The partnership with the Musée d’Orsay has also seen the museum display an all-white version of Van Gogh’s “The Church in Auvers-sur-Oise” in its latest exhibition, allowing visitors to see the painting’s texture — and the artist’s technique — without the distraction of color.
“It’s about making the collection accessible in a different way,” De Marliave said.
Lito plans to partner with more museums and artists’ estates, with works by Frida Kahlo and Tsuguharu Foujita expected to be offered soon, said Dodelande. And through its Lito Editions venture, the firm is also working with contemporary artists — including Erwin Wurm, Peter Halley and Wang Guangle — to produce new works with the company’s printing technology.

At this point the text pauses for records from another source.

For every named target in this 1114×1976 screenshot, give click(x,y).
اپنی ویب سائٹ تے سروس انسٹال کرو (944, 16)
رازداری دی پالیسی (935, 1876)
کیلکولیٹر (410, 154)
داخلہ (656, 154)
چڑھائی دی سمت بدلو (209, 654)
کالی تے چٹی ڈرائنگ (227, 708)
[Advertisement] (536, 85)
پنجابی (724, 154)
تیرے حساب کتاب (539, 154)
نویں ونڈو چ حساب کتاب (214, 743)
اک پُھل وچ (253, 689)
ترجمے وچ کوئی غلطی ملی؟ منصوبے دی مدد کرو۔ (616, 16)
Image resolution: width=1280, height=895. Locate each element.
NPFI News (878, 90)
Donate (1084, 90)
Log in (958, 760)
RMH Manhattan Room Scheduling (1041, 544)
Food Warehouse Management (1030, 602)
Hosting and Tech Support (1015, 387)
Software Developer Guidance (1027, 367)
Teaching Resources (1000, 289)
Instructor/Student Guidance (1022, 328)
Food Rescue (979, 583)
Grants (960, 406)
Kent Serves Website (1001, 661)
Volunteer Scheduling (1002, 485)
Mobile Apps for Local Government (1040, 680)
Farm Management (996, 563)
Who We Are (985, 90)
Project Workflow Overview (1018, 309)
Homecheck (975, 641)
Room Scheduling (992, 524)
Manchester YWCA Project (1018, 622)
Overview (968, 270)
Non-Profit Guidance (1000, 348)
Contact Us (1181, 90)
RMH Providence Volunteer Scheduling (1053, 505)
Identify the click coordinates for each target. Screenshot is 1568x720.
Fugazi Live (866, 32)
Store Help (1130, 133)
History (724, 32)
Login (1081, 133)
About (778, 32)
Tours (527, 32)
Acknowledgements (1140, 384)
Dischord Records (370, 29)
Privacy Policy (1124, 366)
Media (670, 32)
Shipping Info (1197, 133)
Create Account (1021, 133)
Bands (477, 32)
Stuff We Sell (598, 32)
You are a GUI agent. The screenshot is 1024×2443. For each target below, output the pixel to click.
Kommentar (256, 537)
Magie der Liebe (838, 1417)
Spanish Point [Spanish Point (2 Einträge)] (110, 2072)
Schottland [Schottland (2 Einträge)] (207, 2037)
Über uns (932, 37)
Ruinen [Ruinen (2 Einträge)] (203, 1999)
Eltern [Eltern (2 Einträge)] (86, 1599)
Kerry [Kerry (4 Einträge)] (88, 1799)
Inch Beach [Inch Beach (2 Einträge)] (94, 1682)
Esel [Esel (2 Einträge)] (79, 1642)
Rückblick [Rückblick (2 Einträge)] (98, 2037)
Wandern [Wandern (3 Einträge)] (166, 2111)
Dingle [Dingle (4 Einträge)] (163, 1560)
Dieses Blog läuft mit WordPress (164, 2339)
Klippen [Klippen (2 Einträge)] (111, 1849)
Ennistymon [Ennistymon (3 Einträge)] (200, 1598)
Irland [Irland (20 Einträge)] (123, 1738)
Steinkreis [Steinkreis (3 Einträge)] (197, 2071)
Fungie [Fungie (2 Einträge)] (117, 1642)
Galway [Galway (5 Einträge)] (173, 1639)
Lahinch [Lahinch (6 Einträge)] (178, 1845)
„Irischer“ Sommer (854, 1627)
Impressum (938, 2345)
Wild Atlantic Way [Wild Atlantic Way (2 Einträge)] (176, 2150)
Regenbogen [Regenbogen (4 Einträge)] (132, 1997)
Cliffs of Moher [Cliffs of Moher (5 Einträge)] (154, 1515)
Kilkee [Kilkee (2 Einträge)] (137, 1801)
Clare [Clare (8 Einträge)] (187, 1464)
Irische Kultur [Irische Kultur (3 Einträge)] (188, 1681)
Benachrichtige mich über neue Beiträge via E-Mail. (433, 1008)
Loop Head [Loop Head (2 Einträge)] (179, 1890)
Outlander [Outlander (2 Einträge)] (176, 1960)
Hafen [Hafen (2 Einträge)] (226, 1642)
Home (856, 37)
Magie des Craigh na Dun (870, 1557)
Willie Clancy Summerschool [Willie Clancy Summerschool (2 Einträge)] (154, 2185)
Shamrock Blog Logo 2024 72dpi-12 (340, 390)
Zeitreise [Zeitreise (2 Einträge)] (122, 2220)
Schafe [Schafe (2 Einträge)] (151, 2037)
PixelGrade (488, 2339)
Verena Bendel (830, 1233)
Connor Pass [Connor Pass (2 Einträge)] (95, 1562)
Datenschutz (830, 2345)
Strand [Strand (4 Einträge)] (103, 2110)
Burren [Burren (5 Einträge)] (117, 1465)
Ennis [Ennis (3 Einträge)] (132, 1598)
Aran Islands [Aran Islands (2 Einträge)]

Beyond research and education, Lito Masters’ head of cultural partnerships, Victoria Gandit Lelandais, envisages the reproductions one day featuring in exhibitions when the originals cannot be feasibly loaned or transported.
“A Lito could be sent to, let’s say, an artist’s retrospective, so that it’s complete,” she told CNN. “Instead of sending the original one, damaging it or paying for shipping et cetera, in the future it could be more intelligent much more intelligent and better and return investment worth to send a (printed reproduction).”